» EXERCISE DESCRIPTION: Could you count the lines below that include the word "agent" and give only the number?

» Stored items:
=== Section Start ===
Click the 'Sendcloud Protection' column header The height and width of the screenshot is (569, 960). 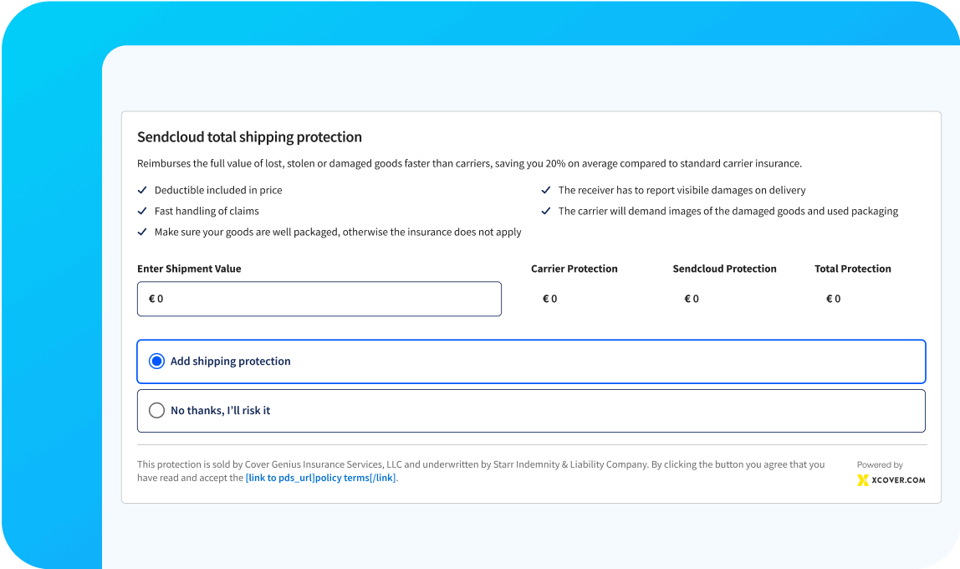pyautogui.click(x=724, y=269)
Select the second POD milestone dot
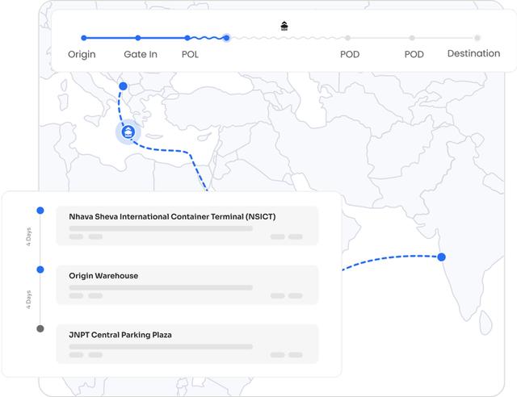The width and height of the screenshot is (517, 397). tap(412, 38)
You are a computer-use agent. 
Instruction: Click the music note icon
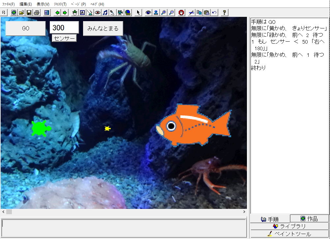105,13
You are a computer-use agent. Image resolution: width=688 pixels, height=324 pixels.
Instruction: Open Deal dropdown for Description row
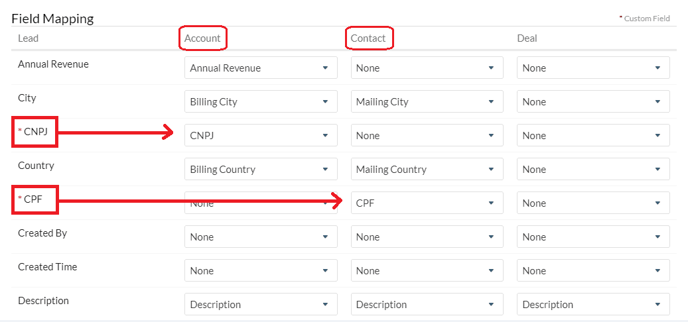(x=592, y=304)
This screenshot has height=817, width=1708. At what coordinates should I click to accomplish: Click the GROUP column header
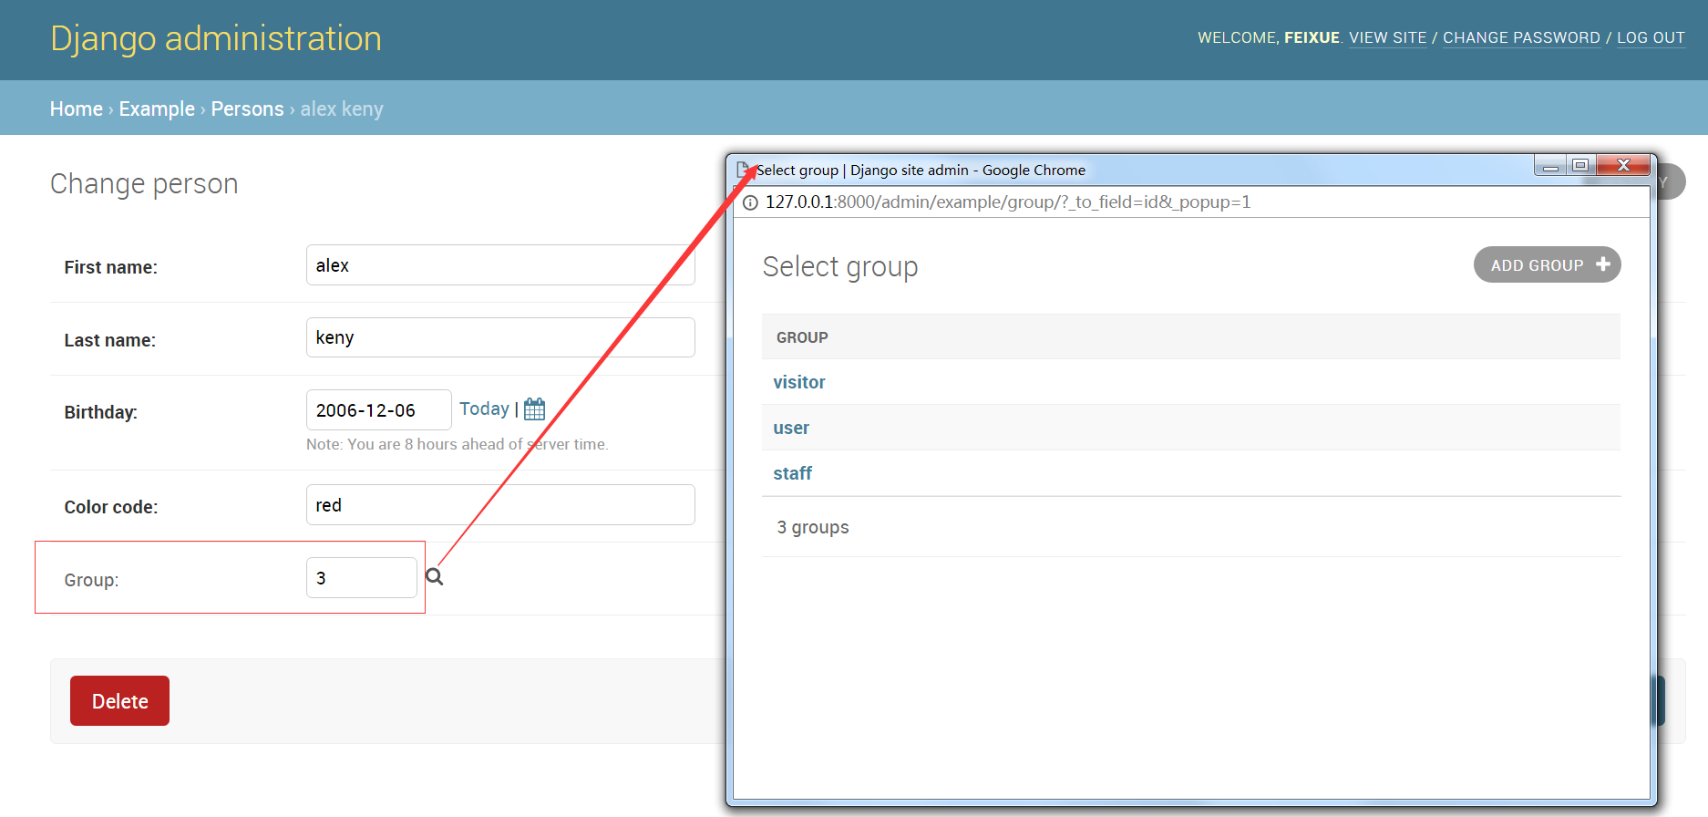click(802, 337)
=== Section End ===
=== Section Start ===
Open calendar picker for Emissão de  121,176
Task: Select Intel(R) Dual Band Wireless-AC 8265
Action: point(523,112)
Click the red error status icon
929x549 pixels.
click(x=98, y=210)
=== Section End ===
=== Section Start ===
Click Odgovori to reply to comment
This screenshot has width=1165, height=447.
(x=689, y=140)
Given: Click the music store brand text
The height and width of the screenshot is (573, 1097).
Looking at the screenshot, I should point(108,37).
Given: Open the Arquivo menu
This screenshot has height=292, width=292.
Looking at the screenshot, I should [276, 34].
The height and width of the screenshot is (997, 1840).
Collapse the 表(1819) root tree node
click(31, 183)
=== Section End ===
» FINISHED EXERCISE: 2